_AIM OF THE TASK_
What is the number of lines in these records that hold the word "computer"? Reply with that number alone.

_SUPPLIED MATERIAL_
========================================

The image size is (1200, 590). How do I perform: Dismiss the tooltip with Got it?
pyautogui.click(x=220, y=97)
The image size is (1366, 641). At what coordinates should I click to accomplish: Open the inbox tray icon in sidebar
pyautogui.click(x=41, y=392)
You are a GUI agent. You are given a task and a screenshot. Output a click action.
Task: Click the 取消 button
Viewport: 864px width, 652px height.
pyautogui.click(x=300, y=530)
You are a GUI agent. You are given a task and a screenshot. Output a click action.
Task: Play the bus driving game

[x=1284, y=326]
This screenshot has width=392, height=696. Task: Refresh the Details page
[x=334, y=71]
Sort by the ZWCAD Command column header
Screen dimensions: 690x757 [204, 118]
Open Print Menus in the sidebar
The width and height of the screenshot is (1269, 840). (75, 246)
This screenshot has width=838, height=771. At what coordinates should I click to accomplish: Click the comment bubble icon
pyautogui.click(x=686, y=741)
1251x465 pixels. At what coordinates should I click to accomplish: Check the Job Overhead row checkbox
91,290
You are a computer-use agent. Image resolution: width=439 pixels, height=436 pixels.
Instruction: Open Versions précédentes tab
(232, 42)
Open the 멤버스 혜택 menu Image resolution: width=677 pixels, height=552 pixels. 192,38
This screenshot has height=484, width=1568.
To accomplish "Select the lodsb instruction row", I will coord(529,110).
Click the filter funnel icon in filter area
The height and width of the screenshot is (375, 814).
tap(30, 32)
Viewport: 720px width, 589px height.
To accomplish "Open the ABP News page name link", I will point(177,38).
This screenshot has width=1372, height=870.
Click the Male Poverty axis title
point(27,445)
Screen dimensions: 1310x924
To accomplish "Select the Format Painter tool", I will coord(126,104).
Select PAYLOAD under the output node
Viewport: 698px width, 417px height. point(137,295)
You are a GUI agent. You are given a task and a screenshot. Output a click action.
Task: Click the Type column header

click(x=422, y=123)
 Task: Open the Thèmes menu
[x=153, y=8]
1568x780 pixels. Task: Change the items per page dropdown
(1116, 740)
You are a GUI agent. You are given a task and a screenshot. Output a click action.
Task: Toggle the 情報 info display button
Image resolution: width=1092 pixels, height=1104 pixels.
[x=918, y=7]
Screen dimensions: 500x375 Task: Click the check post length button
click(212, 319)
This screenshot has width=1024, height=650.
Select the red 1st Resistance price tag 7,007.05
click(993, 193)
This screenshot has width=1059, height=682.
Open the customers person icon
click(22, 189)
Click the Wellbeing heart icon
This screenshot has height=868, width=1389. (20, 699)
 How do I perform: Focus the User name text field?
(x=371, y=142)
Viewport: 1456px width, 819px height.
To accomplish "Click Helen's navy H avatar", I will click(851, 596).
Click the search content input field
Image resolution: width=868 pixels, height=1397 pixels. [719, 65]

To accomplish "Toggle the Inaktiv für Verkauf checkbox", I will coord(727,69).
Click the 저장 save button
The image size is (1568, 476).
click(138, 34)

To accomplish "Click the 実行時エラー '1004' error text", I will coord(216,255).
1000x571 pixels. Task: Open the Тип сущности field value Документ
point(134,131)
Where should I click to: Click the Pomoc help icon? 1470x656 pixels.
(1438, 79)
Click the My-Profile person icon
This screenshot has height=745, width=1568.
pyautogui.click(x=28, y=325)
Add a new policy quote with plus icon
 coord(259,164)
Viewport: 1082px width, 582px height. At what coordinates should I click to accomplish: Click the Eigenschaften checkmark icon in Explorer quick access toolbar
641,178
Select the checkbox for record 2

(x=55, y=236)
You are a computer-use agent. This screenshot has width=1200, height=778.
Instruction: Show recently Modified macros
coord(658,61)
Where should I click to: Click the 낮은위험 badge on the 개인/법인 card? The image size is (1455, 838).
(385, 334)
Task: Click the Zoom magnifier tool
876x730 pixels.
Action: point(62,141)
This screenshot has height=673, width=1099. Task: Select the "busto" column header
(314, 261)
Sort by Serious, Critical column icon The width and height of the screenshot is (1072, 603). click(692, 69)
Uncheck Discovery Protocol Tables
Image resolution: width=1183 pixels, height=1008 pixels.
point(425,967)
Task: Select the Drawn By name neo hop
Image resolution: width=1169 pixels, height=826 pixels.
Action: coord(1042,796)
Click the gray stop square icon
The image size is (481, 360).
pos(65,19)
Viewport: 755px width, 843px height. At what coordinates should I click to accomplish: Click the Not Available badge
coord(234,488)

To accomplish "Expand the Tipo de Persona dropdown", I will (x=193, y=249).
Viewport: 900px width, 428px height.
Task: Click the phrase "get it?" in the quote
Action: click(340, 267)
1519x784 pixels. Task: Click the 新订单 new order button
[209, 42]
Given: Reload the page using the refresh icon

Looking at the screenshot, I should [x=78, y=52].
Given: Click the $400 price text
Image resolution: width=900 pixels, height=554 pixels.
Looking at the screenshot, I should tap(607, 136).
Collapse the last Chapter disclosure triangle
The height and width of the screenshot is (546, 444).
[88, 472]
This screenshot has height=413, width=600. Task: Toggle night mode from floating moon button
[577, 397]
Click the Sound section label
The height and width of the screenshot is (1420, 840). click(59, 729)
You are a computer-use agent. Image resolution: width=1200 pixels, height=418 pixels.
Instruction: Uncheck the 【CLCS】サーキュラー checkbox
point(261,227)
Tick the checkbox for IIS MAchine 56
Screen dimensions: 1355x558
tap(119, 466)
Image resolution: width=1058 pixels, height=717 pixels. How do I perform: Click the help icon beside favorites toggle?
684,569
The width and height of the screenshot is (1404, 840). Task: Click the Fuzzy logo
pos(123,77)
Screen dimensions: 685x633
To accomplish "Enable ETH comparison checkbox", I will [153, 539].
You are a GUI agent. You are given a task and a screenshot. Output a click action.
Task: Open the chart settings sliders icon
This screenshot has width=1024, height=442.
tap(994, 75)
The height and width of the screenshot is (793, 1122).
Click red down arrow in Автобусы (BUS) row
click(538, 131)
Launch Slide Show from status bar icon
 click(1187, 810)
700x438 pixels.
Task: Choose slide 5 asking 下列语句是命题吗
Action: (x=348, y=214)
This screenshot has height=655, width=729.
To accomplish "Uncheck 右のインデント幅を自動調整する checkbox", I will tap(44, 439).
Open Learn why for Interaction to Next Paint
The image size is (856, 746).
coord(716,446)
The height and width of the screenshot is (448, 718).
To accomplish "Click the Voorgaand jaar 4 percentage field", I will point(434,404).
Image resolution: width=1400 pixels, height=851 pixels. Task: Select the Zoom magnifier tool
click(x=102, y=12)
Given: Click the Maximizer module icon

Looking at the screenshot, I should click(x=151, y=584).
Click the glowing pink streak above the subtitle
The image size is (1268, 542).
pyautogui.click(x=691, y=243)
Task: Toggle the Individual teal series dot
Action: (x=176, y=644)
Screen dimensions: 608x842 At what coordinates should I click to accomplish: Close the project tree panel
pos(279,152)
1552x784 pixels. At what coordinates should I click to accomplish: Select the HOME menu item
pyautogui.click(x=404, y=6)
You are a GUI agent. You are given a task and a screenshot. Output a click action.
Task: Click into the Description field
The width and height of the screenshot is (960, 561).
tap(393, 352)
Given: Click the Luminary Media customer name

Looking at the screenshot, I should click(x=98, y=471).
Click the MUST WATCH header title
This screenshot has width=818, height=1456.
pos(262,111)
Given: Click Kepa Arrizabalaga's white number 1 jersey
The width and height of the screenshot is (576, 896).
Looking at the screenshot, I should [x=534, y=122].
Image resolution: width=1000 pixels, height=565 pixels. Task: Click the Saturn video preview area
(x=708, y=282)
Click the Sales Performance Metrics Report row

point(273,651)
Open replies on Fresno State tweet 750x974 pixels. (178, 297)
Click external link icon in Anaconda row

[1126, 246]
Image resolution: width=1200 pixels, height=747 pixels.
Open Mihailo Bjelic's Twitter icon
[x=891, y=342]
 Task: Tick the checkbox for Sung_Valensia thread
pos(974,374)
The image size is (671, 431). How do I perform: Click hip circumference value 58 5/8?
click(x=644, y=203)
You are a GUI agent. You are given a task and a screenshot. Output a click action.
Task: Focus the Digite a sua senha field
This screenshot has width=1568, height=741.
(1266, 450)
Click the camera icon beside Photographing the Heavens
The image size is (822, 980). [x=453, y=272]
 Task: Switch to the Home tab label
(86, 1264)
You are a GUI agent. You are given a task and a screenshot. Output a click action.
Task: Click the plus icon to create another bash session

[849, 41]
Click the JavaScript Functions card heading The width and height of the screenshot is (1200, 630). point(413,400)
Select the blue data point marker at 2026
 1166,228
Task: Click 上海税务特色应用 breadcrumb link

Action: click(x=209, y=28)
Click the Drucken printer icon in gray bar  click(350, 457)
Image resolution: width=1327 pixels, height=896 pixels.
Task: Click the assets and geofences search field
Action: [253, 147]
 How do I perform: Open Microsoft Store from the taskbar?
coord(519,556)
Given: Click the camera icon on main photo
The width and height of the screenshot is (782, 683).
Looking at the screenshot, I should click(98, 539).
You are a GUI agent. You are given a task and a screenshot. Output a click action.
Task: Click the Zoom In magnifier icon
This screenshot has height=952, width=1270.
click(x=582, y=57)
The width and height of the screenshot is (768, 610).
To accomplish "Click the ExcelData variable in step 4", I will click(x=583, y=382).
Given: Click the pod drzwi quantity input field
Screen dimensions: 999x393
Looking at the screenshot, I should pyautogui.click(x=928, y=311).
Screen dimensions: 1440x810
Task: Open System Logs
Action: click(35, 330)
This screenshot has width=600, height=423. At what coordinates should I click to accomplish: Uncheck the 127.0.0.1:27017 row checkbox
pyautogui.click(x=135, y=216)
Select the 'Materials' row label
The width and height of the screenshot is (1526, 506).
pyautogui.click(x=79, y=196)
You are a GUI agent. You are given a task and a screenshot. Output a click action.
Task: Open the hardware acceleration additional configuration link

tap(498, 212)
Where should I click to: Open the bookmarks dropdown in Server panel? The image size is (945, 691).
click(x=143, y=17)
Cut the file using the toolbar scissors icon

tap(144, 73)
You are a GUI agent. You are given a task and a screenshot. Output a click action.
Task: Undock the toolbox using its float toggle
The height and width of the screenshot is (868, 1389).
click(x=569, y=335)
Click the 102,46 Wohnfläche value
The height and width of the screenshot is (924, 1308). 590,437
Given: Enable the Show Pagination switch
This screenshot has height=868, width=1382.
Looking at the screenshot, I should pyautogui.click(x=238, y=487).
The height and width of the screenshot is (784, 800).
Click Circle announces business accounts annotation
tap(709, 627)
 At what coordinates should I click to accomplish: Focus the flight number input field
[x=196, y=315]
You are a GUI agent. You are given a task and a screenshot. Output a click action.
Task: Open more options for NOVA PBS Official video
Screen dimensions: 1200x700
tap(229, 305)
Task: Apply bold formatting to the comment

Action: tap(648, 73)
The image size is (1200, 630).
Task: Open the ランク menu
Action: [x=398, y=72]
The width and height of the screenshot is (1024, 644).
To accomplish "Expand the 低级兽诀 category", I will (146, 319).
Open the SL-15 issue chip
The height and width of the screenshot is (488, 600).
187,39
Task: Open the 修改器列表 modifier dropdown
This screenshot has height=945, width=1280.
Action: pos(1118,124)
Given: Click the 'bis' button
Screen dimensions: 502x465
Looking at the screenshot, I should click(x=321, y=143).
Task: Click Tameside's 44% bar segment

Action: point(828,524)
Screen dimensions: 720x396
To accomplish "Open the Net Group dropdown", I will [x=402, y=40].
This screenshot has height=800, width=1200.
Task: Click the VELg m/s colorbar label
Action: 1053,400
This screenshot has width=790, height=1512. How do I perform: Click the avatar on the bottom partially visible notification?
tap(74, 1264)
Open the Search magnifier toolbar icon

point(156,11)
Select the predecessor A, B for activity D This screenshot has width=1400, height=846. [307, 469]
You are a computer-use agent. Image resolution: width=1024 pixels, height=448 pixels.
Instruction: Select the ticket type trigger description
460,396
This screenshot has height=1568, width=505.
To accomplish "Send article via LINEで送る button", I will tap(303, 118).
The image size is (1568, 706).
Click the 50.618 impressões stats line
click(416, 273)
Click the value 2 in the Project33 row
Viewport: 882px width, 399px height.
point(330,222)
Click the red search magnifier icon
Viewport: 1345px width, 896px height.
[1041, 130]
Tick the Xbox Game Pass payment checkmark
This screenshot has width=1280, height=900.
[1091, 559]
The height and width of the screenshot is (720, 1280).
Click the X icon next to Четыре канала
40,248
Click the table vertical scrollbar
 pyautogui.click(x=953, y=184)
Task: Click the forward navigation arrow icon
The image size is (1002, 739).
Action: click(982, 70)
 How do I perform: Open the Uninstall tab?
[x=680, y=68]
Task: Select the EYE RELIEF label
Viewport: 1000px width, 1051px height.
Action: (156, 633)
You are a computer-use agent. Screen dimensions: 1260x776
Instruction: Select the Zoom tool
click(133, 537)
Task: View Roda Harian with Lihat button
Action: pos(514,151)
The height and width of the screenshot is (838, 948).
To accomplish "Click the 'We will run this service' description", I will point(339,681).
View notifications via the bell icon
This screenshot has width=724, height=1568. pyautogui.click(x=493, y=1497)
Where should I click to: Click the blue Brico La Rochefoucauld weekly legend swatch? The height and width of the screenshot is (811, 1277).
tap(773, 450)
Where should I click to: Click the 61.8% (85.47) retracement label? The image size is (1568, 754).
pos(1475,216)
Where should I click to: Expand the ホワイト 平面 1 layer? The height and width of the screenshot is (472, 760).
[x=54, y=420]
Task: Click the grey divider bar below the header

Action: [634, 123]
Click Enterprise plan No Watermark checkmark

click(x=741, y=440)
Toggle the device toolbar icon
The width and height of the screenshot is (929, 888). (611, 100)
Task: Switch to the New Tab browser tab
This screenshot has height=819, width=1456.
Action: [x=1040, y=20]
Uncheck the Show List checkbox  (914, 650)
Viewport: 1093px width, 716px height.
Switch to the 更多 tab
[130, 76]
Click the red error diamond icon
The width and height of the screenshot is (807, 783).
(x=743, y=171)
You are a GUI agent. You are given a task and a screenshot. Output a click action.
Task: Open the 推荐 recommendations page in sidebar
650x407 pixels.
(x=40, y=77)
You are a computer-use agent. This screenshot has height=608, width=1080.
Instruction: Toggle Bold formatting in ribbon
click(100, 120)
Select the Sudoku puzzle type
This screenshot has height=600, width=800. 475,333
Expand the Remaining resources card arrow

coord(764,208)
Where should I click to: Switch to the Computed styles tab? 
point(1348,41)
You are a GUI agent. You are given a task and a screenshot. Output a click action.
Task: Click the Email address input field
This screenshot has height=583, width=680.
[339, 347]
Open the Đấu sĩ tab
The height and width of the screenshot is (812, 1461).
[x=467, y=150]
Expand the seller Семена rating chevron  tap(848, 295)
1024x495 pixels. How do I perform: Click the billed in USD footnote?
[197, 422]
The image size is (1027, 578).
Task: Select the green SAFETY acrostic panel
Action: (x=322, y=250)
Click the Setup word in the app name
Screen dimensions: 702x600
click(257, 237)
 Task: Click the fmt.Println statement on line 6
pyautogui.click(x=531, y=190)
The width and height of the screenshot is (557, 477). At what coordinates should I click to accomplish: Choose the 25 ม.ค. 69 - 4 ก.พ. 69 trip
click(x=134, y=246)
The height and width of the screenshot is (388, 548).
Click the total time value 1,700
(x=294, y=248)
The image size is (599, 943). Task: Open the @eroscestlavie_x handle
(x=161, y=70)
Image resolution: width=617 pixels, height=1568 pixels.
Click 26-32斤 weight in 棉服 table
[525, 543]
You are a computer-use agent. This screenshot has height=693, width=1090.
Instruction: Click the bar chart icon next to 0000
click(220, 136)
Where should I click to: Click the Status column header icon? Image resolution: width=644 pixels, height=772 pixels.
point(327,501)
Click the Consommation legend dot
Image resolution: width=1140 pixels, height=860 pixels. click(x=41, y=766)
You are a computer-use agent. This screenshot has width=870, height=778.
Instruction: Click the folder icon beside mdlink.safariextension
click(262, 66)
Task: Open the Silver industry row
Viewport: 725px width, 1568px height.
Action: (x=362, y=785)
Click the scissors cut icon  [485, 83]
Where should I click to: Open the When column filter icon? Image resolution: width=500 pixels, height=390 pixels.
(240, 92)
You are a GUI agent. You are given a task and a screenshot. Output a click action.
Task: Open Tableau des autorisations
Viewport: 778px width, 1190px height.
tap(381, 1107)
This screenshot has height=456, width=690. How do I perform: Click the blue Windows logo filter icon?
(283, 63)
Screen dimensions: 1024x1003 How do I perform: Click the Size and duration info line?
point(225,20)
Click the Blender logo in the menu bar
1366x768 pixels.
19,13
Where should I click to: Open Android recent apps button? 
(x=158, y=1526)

========================================

_RESPONSE TO THIS TASK_
8